SUMMERY OF THE UTILITY MODEL

In view of this, the embodiment of the present invention is expected to provide a deformation sensor and device for measuring the load of a vehicle hub, and an automobile, which can rapidly and dynamically acquire the load of the vehicle, and is low in cost.

To achieve the above object, in a first aspect, an embodiment of the present invention provides a deformation sensor for measuring a load of a wheel hub of a vehicle, the deformation sensor includes:

a metal lining fixed to the surface of the hub;

a resistance strain gauge secured to the metal lining;

the resistance strain gauge is fixed on the metal lining sheet through structural adhesive.

In the above scheme, the metal lining is made of an aluminum alloy.

In the above scheme, the resistance strain gauge is a full-bridge resistance strain gauge.

In the above scheme, the structural adhesive is sealing silica gel.

In a second aspect, an embodiment of the present invention provides an apparatus for measuring a load of a wheel hub of a vehicle, the apparatus including a differential amplifier circuit, a processing component, and any one of the above deformation sensors; the input end of the differential amplification circuit is connected with the deformation sensor, and the output end of the differential amplification circuit is connected with the processing component.

In the above scheme, the processing Unit is a Micro Control Unit (MCU).

In the above scheme, the device further comprises a communication component for externally sending the data processed by the MCU, and the communication component is connected with the MCU.

In the above scheme, the communication component includes a Radio Frequency (RF) element.

In a third aspect, embodiments of the present invention further provide a wheel assembly for a vehicle, the wheel assembly comprising a wheel hub, a tire, and any one of the above-described devices for measuring a load on a wheel hub of a vehicle; a deformation sensor in the device is arranged on the outer circumferential surface of a rim of the hub, and the tire is arranged on the hub and covers the deformation sensor.

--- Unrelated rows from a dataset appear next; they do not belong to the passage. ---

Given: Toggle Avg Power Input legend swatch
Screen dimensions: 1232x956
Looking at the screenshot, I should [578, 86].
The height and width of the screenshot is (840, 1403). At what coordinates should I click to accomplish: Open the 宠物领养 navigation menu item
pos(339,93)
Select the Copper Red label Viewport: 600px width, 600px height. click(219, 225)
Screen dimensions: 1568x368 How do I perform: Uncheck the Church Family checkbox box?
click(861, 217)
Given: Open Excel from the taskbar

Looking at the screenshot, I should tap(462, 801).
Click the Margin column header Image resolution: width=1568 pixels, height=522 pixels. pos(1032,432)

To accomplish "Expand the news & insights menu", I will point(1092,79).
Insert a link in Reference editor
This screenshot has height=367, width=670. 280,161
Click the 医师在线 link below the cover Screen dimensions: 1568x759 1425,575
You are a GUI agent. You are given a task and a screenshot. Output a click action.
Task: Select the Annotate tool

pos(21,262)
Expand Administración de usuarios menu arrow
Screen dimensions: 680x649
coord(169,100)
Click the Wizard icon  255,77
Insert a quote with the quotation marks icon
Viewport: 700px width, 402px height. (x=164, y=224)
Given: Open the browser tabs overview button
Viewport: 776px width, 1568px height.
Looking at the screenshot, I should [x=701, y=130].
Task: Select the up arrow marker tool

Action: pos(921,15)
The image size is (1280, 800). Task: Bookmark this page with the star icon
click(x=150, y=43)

In a fourth aspect, the embodiment of the present invention further provides an automobile, the automobile includes a driving computer, a central console and an upper surface the wheel assembly, the device for measuring the load of the wheel hub in the wheel assembly and the driving computer are connected, the device for measuring the load of the wheel hub in the wheel assembly and the central console are connected.

The utility model discloses a deformation sensor and device, car for measuring vehicle wheel hub load, include: a metal lining fixed to the surface of the hub; a resistance strain gauge secured to the metal lining; the resistance strain gauge is fixed on the metal lining sheet through structural adhesive. It is visible, the utility model discloses a deformation sensor and device, car for measuring vehicle wheel hub load, through setting up a deformation sensor including metal facing, resistance strain gauge, can be quick, the load of dynamic acquisition vehicle, and with low costs.

Other beneficial effects of the embodiment of the utility model are further explained in combination with specific technical scheme in the concrete implementation manner.

Drawings

Fig. 1 is a schematic diagram of a deformation sensor for measuring a load of a wheel hub of a vehicle according to an embodiment of the present invention;

fig. 2 is a schematic structural diagram of a device for measuring a vehicle wheel hub load according to an embodiment of the present invention;

fig. 3 is the utility model discloses a circuit principle schematic diagram of the device of measuring vehicle wheel hub load.

Detailed Description

The embodiment of the utility model provides a deformation sensor for measuring vehicle wheel hub load, deformation sensor includes: a metal lining fixed to the surface of the hub; a resistance strain gauge secured to the metal lining; the resistance strain gauge is fixed on the metal lining sheet through structural adhesive.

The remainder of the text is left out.